Uninsured Employer/Dead Employee: The Tragic (perhaps criminal) End of Quelino Ojeda Jimenez
Quelino Ojeda Jimenez died in a rural Mexican hospital on New Year’s Day. He was twenty-one years old. In August 2010, Quelino fell from a roof while working for a nonunion contractor near Midway Airport, and was rendered a quadriplegic.
You may remember the controversy a year ago when Advocate Christ Hospital, unwilling to absorb the costs of his further care, put him on a plane back to Mexico. Family and friends charge that if he’d stayed at Advocate, he would still be alive.

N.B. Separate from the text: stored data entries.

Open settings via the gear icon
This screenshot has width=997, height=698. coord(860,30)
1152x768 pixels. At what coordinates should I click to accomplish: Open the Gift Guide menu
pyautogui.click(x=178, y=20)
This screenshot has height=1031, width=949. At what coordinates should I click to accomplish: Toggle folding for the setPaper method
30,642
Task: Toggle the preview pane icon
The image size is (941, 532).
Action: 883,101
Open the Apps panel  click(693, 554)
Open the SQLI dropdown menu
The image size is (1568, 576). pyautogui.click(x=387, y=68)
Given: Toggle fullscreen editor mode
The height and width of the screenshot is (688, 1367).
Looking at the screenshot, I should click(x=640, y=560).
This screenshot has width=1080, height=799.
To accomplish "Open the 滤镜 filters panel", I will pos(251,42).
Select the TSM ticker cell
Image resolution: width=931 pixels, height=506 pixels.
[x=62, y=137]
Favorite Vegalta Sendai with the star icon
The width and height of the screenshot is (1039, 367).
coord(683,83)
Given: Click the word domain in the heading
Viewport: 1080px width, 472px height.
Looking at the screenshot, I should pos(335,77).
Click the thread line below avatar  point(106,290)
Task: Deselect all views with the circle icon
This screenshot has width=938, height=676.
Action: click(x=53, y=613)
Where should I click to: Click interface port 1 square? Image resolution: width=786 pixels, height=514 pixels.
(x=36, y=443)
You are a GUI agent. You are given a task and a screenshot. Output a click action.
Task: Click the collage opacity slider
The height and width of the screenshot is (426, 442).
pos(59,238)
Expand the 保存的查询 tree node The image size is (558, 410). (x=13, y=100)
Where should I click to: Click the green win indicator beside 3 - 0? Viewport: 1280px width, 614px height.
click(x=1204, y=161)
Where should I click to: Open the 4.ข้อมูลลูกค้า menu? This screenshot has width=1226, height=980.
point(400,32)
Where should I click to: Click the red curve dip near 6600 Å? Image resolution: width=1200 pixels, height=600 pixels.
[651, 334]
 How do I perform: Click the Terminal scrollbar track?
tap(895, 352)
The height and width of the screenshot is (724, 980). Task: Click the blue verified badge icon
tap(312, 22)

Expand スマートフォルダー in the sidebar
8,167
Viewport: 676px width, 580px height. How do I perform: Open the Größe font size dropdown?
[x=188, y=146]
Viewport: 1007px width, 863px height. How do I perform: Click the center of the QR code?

There’s been precious little attention, however, to Quelino’s employer, Imperial Roofing Company. The owner, Anthony Ritter, claimed no knowledge of his catastrophic accident, claiming the young man had been employed by an unnamed subcontractor. Neither Imperial Roofing nor the unnamed subcontractor had workers’ compensation insurance. As a result, Quelino Ojeda was used and discarded, and left to die.
There’s been a lot of clamor by politicians in this state about “workers comp fraud” – virtually all directed at blue-collar workers. Yet when employers like Imperial Roofing break the law, most get off scot-free. Under the law, Quelino’s employer should be charged with felony workers’ compensation fraud. Some would call it murder.
Let’s remember Quelino as we continue the fight to hold bosses accountable for the safety and basic dignity of their workers. Otherwise, this will become the new face of the construction industry in Chicago.